Al estar todo relativamente en calma y al pasar cien días tranquilos en la política interna, Macron se preparaba para realizar un visita de Estado de tres días a Alemania, la cual no se había dado como tal desde hace 23 años y que serviría para relanzar el eje franco-alemán que se había puesto en punto muerto debido a la salida de Angela Merkel en 2021, los importantes cambios políticos con Steinmeier-Scholz, como también debido a las disputas energéticas y militares entre ambos países.
Justo en vísperas de esa visita de Estado y un viaje importante a Bruselas para la cumbre de la Unión Europea, Macron decide regresar a París de manera urgente y también cancelar su gira a Alemania ante las constantes protestas y los disturbios que no cesaban en toda Francia debido al asesinato del joven francés con ascendencia argelina-marroquí, Nahel Merzouk, quien tenía 17 años y fue abatido por un policía en el suburbio parisino de Nanterre, Francia.
La tensa calma que se pudo vivir en cien días se desvaneció por completo ante las protestas, los saqueos y disturbios que sacudían no sólo a Nanterre o a París, sino también a las principales ciudades francesas y suburbios donde se tenía una importante congregación de migrantes o comunidades arraigadas.

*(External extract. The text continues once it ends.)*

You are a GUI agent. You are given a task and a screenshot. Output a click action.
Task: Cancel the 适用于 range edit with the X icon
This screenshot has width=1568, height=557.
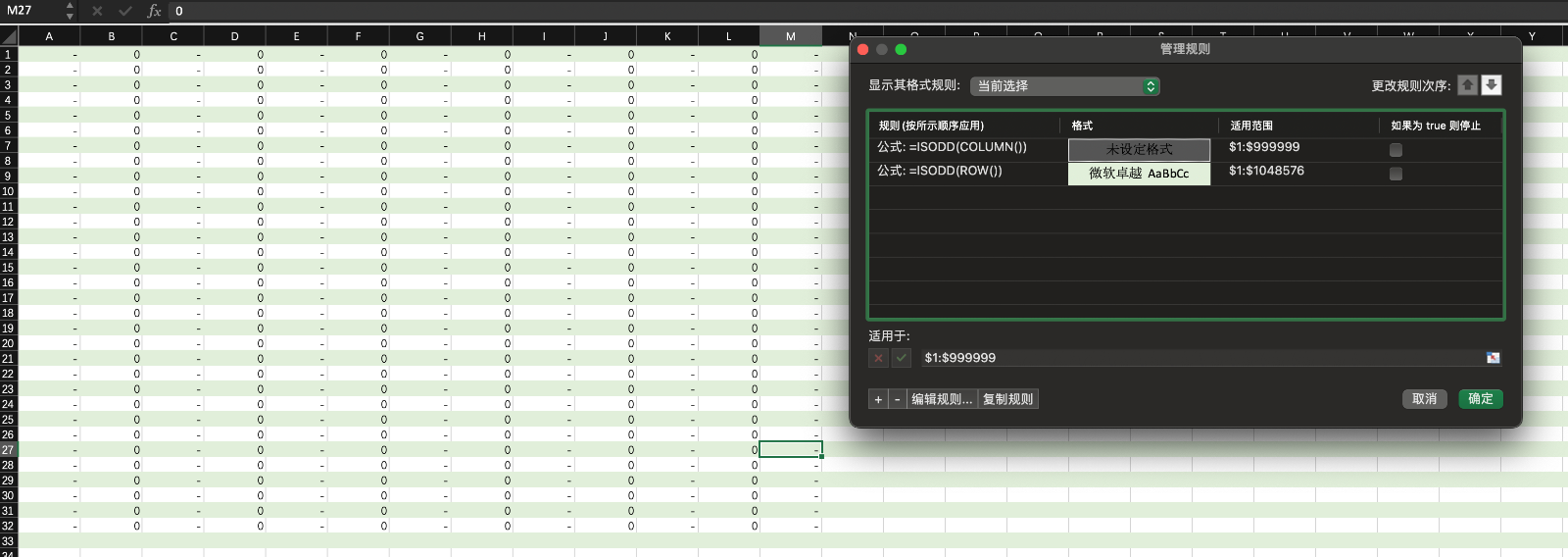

El mandatario francés pensó que el asesinato de Nahel no tendría consecuencias como en 2005 o 2017, tanto así que dos días después de la muerte del joven y los impactantes disturbios ya en curso se le vio bailando y disfrutando de un concierto de Elton John en la ciudad parisina sin ningún remordimiento o preocupación ante lo que se estaba viviendo en distintas ciudades y lo que se veía venir en las próximas horas.
Sinceramente, las imágenes y los videos parecían asemejar al de un país tercermundista o a uno sumergido en una guerra civil, no a uno de los principales miembros de la Unión Europea, que es considerado un país primermundista o un país europeo de ensueño.
Francia, a través de los años, ha dejado crecer el tema racial con el estrago social, que, si lo combinamos con los problemas/abusos policiales y con la falta de oportunidades a las minorías o a los franceses que no se creen franceses, entonces se puede volver una bomba de tiempo que, si explota, puede convertirse en un tema de prioridad nacional que no será fácil de resolver.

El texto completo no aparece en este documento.